On Wed, Oct 23, 2024 at 06:03:36PM -0300, Fabiano Rosas wrote:
> Right, but consider that it's easy enough for someone to look for a
> global object to write in the code, find the wrong one and just use
> it. It would then be up to reviewers to catch the mistake.
>
> Look at this:
>
> bool migration_is_idle(void)
> {
> MigrationState *s = current_migration;
> ...
> }
This is actually something I overlooked (and just fixed it up before this
email..).. so yah I think it's too trivial indeed.
>
> bool migration_is_active(void)
> {
> MigrationState *s = global_migration;
> ...
> }
>
> Of course we'll get this wrong at some point.
>
> Also, if in the future someone decides to call migration_is_idle() from
> outside migration/, we'd be not only adding the burden to change the
> variable, but also the functional change at shutdown time.
>
> If we're to carry on with this idea, we'll need to play with some
> headers to properly isolate these two usages.
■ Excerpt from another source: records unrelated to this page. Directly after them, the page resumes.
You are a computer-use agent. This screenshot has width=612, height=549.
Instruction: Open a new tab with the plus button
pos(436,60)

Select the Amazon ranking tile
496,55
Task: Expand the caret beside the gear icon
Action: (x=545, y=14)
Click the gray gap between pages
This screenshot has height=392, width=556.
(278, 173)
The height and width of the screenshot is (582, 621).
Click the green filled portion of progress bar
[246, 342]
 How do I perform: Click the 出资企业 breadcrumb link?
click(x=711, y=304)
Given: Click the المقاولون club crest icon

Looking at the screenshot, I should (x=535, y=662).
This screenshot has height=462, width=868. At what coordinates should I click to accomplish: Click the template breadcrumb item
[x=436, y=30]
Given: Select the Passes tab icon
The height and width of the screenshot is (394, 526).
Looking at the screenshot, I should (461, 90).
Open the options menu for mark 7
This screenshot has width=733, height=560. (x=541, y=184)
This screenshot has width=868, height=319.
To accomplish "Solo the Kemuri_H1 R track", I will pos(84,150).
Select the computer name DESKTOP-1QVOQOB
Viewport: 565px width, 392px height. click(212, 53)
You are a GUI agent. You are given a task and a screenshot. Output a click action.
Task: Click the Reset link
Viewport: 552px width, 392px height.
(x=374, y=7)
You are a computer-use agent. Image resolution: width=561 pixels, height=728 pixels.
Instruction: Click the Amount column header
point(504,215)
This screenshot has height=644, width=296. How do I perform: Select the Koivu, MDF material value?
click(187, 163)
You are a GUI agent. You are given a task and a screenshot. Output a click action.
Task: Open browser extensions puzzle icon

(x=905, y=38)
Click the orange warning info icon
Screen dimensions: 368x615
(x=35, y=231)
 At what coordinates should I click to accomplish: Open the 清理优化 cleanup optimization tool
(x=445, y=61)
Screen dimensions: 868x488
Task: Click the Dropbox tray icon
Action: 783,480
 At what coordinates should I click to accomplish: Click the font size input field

Something like:
>
> migration.h:
> bool migration_is_active_internal(MigrationState *s);
> void set_global_obj(MigrationState *obj);
>
> migration.c:
> bool migration_is_active_internal(MigrationState *s)
> {
> }
>
> void migration_object_init(void)
> {
> set_global_object(MIGRATION_OBJ(object_new(TYPE_MIGRATION)));
> }
>
> exports.h:
> #include migration.h
> bool migration_is_active(void);
>
> exports.c:
> static MigrationState *global_migration;
>
> void set_global_obj(MigrationState *obj)
> {
> global_migration = obj;
> }
>
> bool migration_is_active(void)
> {
> return migration_is_active_internal(global_migration);
> }
>
> That way, the internal code never calls the exported functions with
> global, always with current.
Yes if so we'll need this if to make it clean.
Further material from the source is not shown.